Sur la cossue 64e Rue de l’Upper East Side, une entrée discrète mène sur un escalier surmonté d’un somptueux chandelier fleuri en or et orné de perles de cristaux, réalisé par Harumi Klossvska, fille du peintre Balthus. Vous pénétrez dans la Townhouse, le tout nouveau showroom du site Internet français de décoration haut de gamme, The Invisible Collection. « Nous sommes un peu le Net à Porter pour les décorateurs et architectes d’intérieur que nous avons convaincus de nous rejoindre », explique Isabelle Dubern-Mallevays, cofondatrice de The Invisible Collection. Le nom est une référence au livre éponyme de Stefan Zweig, et un clin d’oeil culturel pour les initiés.
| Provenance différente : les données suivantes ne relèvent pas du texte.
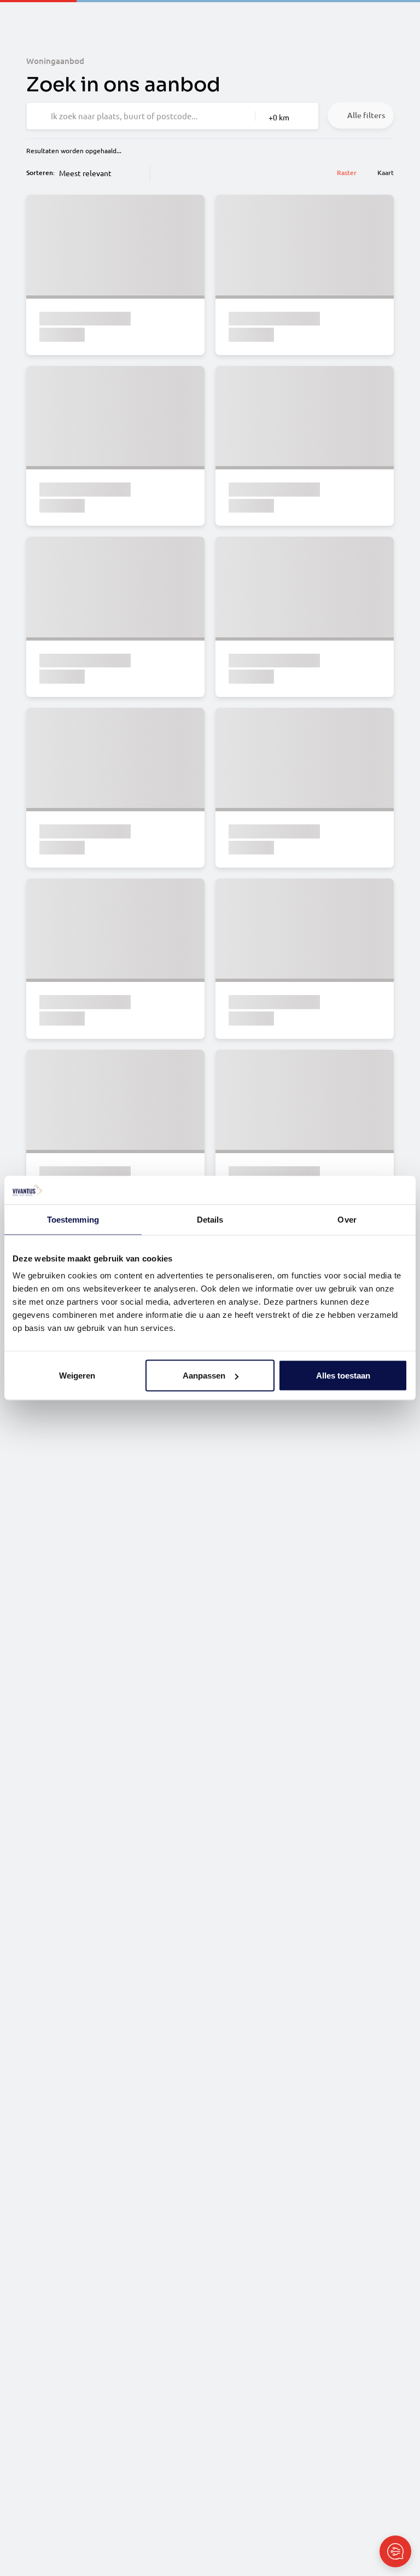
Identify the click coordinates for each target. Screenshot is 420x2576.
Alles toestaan (343, 1375)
Aux côtés de ses associées Anna Zaoui et Lily Frohlicher, cette Française a, au départ, créé un site Internet pour que les designers français d’exception, qui créent des pièces uniques pour des collectionneurs privés, puissent ensuite les vendre à un plus grand nombre. Isabelle Dubern-Mallevays est partie d’un principe simple : un artiste garde la propriété intellectuelle de l’œuvre qu’il a conçue pour son client, et il est dommage qu’elle tombe dans l’oubli. Sa plateforme permet ainsi de mieux faire connaître le travail d’artisans français d’exception, que le grand public et même les adeptes de décoration pointue connaissent encore trop peu.
Cette aventure entrepreneuriale est une deuxième vie pour la Française, devenue londonienne d’adoption. Ancienne journaliste lifestyle pour la chaîne Bloomberg à Paris, elle part dans les Balkans avec son mari diplomate et, à son retour en France, elle monte son entreprise de consulting pour faire découvrir les coulisses de l’art et de la mode parisienne aux étrangers. « Ce concept était très novateur, nous avons ouvert les portes d’endroits secrets et uniques au monde à des internationaux, en plein coeur de Paris. »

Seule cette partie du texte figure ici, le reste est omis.